EXERCISE BRIEF — Copy the listing lines from the line containing "You are a computer-use agent. Screen" through the line containing "pos(24,319)", substituting "Settings" for "Administration" and leaving everything else unchanged.

Dataset rows
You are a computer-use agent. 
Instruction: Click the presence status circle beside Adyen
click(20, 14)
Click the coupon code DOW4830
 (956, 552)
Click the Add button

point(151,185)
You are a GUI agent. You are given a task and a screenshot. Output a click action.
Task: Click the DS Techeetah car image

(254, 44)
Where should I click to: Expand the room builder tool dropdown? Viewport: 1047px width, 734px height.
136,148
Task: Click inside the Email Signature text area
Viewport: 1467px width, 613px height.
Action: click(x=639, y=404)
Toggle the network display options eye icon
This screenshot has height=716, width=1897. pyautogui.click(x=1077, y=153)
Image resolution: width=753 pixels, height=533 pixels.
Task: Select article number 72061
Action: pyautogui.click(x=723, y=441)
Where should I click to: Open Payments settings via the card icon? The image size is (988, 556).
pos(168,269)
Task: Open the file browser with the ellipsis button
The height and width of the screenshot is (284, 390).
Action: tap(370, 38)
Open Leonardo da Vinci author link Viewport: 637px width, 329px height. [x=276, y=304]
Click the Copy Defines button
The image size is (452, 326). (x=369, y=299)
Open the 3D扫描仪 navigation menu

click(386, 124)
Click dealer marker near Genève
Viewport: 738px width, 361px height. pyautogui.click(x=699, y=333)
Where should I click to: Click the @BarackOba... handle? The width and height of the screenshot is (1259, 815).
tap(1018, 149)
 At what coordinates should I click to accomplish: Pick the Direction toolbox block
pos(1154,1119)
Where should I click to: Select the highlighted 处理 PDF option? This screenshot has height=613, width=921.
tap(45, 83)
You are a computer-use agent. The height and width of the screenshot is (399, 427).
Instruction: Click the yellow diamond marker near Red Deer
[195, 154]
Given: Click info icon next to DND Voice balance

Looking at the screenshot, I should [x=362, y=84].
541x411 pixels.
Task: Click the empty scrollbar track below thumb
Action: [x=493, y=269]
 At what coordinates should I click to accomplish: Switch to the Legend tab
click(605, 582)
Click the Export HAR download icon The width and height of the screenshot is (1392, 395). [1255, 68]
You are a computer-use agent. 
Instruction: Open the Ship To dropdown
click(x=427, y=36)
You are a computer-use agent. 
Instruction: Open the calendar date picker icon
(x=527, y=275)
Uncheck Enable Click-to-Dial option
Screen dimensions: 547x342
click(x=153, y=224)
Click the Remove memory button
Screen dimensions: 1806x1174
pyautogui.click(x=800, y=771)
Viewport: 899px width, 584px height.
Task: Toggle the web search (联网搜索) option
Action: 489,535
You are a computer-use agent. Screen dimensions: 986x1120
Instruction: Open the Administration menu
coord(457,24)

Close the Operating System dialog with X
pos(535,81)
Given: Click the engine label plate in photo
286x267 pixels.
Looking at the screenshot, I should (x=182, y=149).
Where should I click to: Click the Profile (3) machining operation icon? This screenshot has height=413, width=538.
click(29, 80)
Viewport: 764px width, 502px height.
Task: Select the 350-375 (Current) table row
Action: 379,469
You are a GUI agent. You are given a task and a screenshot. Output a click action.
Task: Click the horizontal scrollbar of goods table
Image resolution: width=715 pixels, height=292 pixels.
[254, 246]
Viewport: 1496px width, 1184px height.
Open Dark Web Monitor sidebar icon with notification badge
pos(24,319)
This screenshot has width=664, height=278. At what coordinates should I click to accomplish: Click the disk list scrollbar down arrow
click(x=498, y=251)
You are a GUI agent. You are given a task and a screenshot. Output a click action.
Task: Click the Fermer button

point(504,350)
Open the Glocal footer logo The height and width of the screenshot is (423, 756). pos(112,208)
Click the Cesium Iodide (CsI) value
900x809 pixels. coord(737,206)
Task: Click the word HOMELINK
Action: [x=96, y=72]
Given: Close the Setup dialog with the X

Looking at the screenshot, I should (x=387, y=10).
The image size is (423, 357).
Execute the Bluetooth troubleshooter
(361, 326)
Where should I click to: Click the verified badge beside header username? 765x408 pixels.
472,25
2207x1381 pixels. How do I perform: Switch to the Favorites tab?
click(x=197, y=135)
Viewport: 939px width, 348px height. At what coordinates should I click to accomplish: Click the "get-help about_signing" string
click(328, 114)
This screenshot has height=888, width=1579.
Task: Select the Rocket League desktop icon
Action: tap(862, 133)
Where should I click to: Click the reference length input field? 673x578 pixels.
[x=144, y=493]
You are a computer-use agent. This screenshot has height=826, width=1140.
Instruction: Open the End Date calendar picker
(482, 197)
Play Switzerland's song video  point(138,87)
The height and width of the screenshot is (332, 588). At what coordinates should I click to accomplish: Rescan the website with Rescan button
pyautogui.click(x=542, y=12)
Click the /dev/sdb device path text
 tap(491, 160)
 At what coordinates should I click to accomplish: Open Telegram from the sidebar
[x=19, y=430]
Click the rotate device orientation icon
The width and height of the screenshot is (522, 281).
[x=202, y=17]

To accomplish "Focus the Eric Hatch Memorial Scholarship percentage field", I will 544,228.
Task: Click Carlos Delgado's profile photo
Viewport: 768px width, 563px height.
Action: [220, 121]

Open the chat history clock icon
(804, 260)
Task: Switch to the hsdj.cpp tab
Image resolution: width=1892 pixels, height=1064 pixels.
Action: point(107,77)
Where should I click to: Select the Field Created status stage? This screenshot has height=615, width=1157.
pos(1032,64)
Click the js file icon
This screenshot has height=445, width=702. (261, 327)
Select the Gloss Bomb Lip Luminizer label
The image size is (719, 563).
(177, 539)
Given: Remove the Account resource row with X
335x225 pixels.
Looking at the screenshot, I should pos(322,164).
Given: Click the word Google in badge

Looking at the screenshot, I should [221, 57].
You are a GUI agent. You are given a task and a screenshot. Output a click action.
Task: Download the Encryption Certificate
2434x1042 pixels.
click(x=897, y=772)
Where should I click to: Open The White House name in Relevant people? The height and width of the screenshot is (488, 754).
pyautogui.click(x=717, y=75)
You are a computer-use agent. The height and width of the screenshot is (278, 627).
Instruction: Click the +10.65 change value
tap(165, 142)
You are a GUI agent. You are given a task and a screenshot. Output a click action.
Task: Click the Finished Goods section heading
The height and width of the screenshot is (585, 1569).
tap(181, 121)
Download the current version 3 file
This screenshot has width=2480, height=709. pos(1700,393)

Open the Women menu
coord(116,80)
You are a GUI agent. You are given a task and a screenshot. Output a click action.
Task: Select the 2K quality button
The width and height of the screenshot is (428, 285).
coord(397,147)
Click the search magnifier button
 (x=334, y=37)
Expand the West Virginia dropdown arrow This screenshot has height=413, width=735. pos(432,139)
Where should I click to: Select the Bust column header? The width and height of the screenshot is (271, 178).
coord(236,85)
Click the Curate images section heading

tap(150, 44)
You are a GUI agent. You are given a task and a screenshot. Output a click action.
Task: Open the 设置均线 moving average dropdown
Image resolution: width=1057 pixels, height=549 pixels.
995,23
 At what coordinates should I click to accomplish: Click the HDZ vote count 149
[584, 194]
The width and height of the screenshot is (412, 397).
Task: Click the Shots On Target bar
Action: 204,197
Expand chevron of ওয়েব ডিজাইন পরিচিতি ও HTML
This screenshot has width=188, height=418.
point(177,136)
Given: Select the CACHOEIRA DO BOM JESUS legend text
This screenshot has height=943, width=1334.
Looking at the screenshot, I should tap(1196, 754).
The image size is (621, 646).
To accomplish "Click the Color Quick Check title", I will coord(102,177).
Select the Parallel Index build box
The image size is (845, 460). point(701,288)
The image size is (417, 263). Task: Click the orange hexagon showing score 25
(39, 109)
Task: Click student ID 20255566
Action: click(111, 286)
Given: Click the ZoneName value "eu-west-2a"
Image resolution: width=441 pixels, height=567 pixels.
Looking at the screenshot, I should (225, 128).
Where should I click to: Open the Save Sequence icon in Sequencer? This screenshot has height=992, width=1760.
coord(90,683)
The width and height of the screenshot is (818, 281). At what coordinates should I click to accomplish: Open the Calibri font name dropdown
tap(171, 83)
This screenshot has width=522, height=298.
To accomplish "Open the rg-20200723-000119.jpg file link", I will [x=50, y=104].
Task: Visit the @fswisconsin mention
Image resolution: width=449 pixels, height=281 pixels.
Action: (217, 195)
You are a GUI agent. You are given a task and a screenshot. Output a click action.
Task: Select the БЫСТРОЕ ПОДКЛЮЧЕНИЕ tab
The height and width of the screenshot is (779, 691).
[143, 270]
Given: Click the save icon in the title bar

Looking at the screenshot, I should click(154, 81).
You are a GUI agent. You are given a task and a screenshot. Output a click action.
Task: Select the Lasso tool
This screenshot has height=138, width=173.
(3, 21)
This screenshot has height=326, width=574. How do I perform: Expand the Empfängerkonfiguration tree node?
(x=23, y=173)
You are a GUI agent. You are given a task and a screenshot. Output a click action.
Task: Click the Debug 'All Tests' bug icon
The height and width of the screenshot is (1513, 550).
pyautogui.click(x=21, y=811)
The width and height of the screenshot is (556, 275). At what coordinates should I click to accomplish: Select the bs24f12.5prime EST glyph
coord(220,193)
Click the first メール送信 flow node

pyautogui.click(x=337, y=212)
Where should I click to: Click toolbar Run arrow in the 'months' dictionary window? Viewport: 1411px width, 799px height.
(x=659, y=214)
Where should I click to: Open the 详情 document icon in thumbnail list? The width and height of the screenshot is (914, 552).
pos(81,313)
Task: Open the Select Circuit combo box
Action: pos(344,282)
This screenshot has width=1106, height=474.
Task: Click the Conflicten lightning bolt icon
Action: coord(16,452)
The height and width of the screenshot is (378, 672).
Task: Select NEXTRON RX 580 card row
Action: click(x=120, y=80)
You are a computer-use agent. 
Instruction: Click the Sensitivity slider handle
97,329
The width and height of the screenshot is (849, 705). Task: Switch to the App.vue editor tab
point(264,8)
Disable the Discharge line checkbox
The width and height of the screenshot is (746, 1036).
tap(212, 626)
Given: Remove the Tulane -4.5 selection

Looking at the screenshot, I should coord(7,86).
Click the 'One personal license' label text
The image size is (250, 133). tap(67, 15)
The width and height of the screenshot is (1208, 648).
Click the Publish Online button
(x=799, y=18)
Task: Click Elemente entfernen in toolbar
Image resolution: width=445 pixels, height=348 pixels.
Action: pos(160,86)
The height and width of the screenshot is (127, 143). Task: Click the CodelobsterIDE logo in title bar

WRITTEN SOLUTION —
You are a computer-use agent. Screen dimensions: 986x1120
Instruction: Open the Settings menu
coord(457,24)

Close the Operating System dialog with X
pos(535,81)
Given: Click the engine label plate in photo
286x267 pixels.
Looking at the screenshot, I should (x=182, y=149).
Where should I click to: Click the Profile (3) machining operation icon? This screenshot has height=413, width=538.
click(29, 80)
Viewport: 764px width, 502px height.
Task: Select the 350-375 (Current) table row
Action: 379,469
You are a GUI agent. You are given a task and a screenshot. Output a click action.
Task: Click the horizontal scrollbar of goods table
Image resolution: width=715 pixels, height=292 pixels.
[254, 246]
Viewport: 1496px width, 1184px height.
Open Dark Web Monitor sidebar icon with notification badge
pos(24,319)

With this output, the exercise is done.